Mijn vriendin W. brengt me rond 16 uur naar de vertrekhal op Zaventem. Daar ontmoeten we mijn zussen Marlies en Mieke en nichtje Deborah, m’n medereisgenoten. Met de familie, die hen bracht en W., brengen we nog een korte tijd door. Al snel is het tijd om in te checken. We krijgen een speciale behandeling omdat er voor Deborah en mij assistentie werd aangevraagd.

Alles verloopt goed al verdwalen Mieke en Deborah op weg van het toilet naar ons terug en moeten ze opnieuw de controle doorlopen. Heel verwarrend voor Deborah, die minder begaafd is.
Daarna gaat alles goed met ons alle vier en rond 21:30 zijn we al in Madrid. Daar hebben ze een prachtige hal. De gewelfde zoldering lijkt afgewerkt met brede rotanrepen.

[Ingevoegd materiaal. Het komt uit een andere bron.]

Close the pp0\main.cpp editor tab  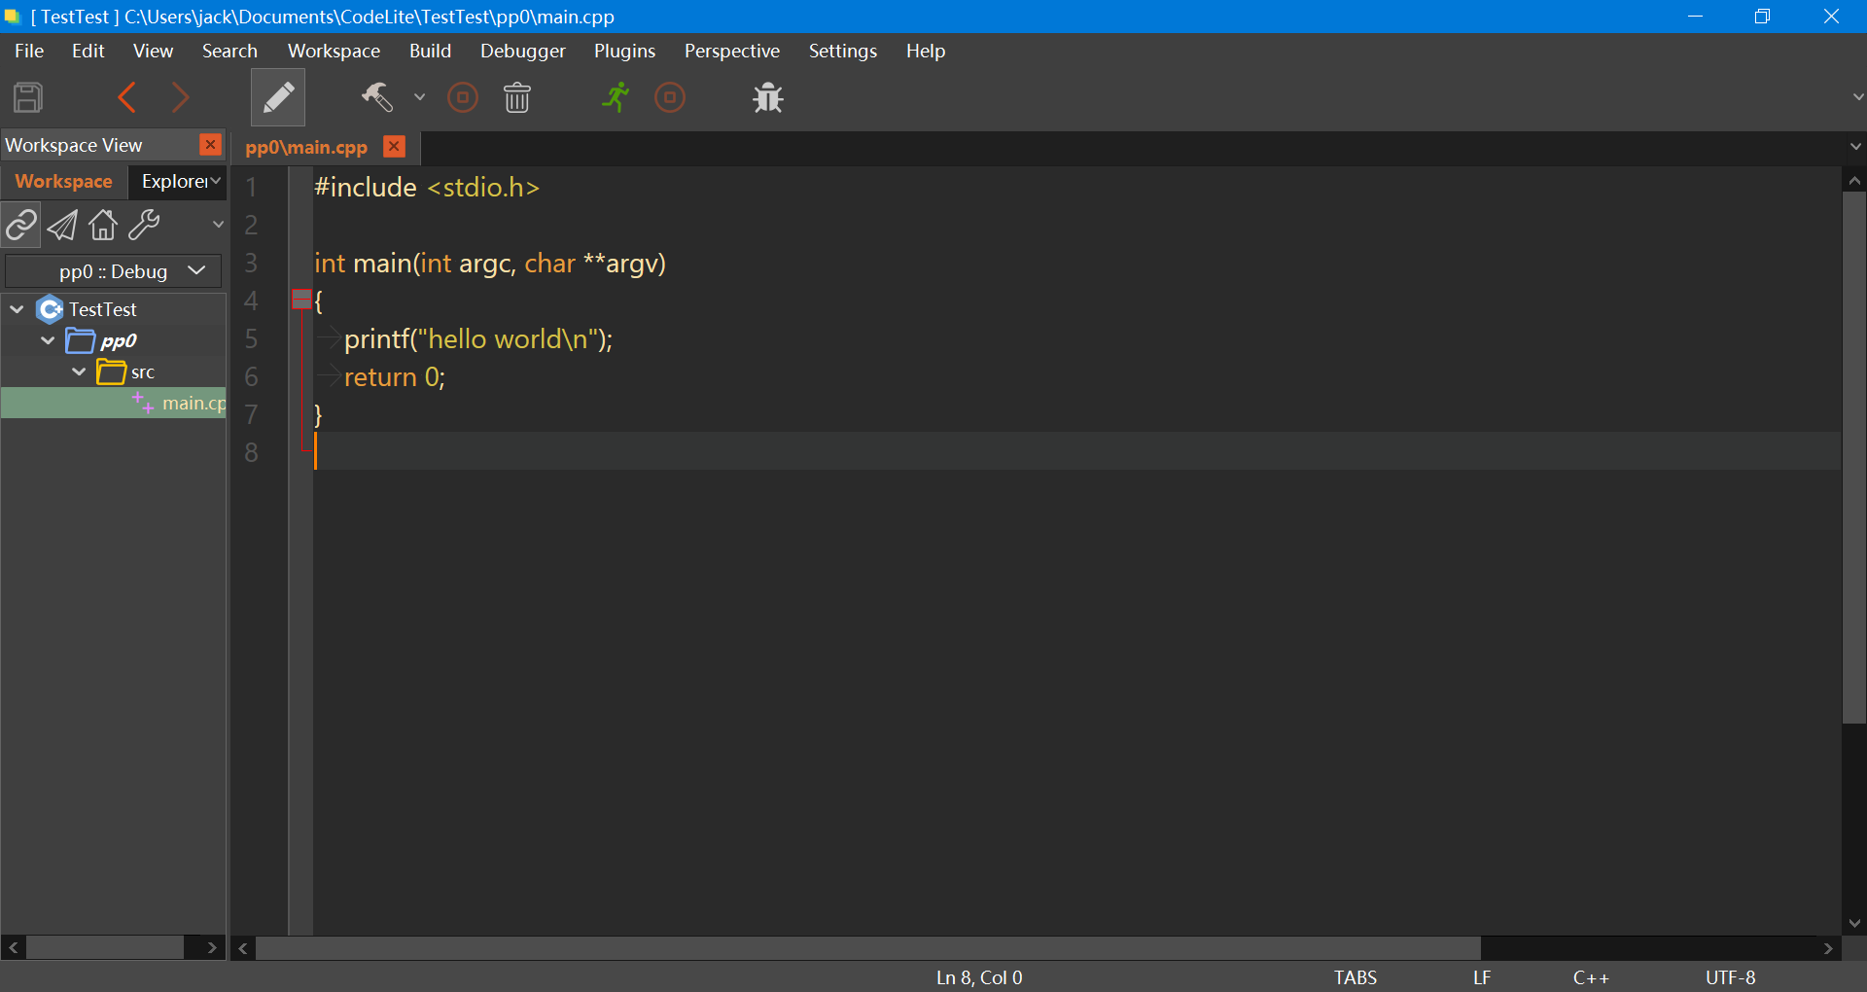pos(394,147)
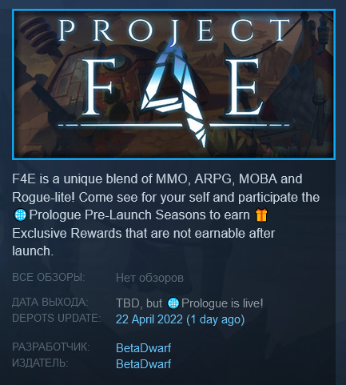The height and width of the screenshot is (385, 346).
Task: Click the РАЗРАБОТЧИК label
Action: click(x=51, y=347)
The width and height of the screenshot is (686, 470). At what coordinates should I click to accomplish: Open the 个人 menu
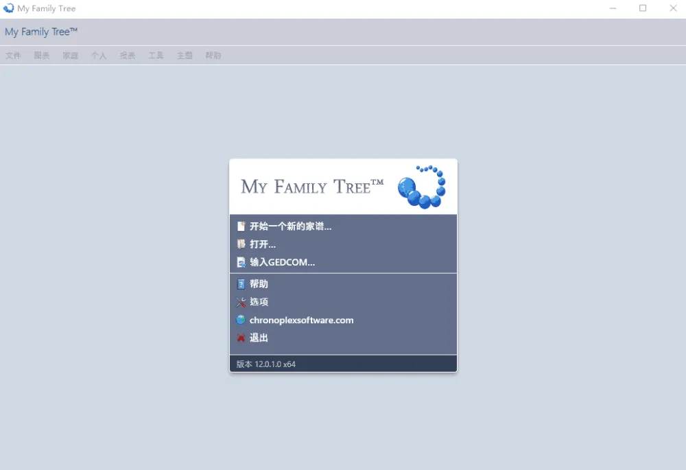[x=98, y=55]
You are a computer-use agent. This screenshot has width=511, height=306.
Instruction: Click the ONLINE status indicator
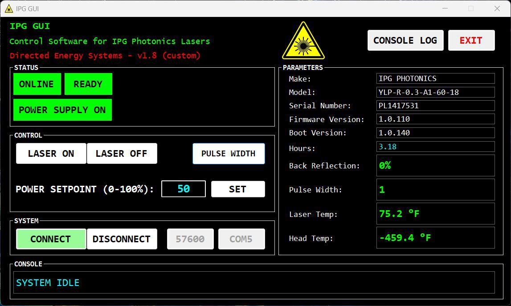tap(37, 84)
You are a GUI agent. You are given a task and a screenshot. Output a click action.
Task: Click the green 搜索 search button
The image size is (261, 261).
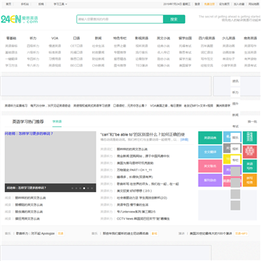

15 minuten na middernacht zijn we van de grond in Madrid. Nu volgt de grote oversteek naar Santiago: een vlucht van 13 uur. Het stijgen gaat beter dan in het vorige, kleinere vliegtuigje. Mijn zussen en nichtje zitten bij elkaar. Ik zit in het midden. Naast mij zitten een Chileense moeder en dochter. We krijgen goed contact. Ik had gebeden dat er Engelstalige mensen naast me zouden komen. De moeder sprak een beetje Engels. Haar 15-jarige dochter spreekt het behoorlijk goed. We kunnen dus met elkaar praten. Geweldig! ls kanker ter sprake komt, zegt de vrouw dat haar man directeur is geweest van het beste Oncologisch Ziekenhuis in Santiago. Zijzelf is vroedvrouw en in haar kliniek kan ik terecht als ik andere problemen heb, zoals met dat abces bij de appendix. Ik vind dit echt goddelijke leiding en ben de Heer heel dankbaar temeer omdat de vrouw haar contactgegevens geeft. Als er iets is, mag ik bellen en dan zorgen zij en haar man ervoor dat ik goed geholpen wordt. Verder verloopt de vlucht prima en niemand wordt misselijk.
Een minpunt voor het vervoer van de bagage: Mieke haar koffer is spoorloos.